Gene Expression Networks in the Drosophila Genetic Reference Panel

A major challenge of modern biology is to understand how naturally occurring variation in DNA sequences affects complex organismal phenotypes through networks of intermediate molecular phenotypes. Here, we performed deep RNA sequencing of 200 Drosophila Genetic Reference Panel inbred lines with complete genome sequences and mapped expression quantitative trait loci for annotated genes, novel transcribed regions (most of which are long noncoding RNAs), transposable elements and microbial species. We identified host variants affecting expression of transposable elements independent of copy number and microbiome composition. We constructed sex-specific expression quantitative trait locus regulatory networks. These networks are enriched for novel transcribed regions and target genes in heterochromatin and euchromatic regions of reduced recombination and are associated with transposable element expression. This study uncovers novel genetic features that regulate natural genetic variation of gene expression and generates testable hypotheses for future functional analyses. Overall design: We performed deep RNA sequencing of the Drosophila melanogaster Genetic Reference Panel (DGRP) of inbred lines with complete DNA sequences.
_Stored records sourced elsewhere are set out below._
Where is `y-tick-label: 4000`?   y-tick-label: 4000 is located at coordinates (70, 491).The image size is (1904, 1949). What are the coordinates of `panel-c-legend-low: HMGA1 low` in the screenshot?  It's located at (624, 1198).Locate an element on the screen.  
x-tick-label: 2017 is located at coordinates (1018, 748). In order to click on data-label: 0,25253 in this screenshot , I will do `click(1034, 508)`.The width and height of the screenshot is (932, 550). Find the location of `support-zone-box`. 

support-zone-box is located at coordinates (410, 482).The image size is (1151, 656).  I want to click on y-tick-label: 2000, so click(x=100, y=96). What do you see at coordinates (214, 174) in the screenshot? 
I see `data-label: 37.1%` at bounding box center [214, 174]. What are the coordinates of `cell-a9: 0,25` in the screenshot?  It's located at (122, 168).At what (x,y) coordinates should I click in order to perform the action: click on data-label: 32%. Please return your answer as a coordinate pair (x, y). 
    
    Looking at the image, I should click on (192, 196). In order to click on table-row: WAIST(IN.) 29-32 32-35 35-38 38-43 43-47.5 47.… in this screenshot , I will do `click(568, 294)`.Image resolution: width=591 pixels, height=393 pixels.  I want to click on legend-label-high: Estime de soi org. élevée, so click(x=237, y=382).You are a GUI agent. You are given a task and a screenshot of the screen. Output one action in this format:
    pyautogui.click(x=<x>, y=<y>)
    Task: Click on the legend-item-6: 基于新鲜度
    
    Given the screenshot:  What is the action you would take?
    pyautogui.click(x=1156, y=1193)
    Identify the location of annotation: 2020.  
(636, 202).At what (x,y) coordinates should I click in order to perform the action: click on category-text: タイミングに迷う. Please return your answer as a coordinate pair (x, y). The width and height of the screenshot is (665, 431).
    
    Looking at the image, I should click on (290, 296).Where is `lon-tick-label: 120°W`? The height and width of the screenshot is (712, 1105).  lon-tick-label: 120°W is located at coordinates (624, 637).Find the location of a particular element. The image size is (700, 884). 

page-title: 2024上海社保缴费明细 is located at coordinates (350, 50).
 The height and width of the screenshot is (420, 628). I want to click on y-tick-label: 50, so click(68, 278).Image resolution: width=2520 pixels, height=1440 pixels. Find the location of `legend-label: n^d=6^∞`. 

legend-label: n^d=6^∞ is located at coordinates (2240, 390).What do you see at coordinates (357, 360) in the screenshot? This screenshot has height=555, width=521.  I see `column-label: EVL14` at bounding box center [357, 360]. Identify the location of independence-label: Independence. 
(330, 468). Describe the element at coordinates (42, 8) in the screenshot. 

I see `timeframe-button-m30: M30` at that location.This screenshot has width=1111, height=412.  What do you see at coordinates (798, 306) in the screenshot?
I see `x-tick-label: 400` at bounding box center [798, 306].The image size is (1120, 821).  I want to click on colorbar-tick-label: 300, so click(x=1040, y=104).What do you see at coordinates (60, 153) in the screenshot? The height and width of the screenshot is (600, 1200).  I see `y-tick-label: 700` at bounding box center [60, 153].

We produced rRNA-depleted strand-specific total RNA-seq libraries for 200 DGRP lines. For each line, we collected two replicate pools of 3-5 day old mated flies, with 25 females and 30 males per line. cDNA libraries were prepared separately for each replicate and each sex, for a total of 800 RNA-seq samples (200 lines x 2 sexes x 2 replicates). All flies were reared in identical conditions and collected at the same time of day, using a strict randomized experimental design for sample collection.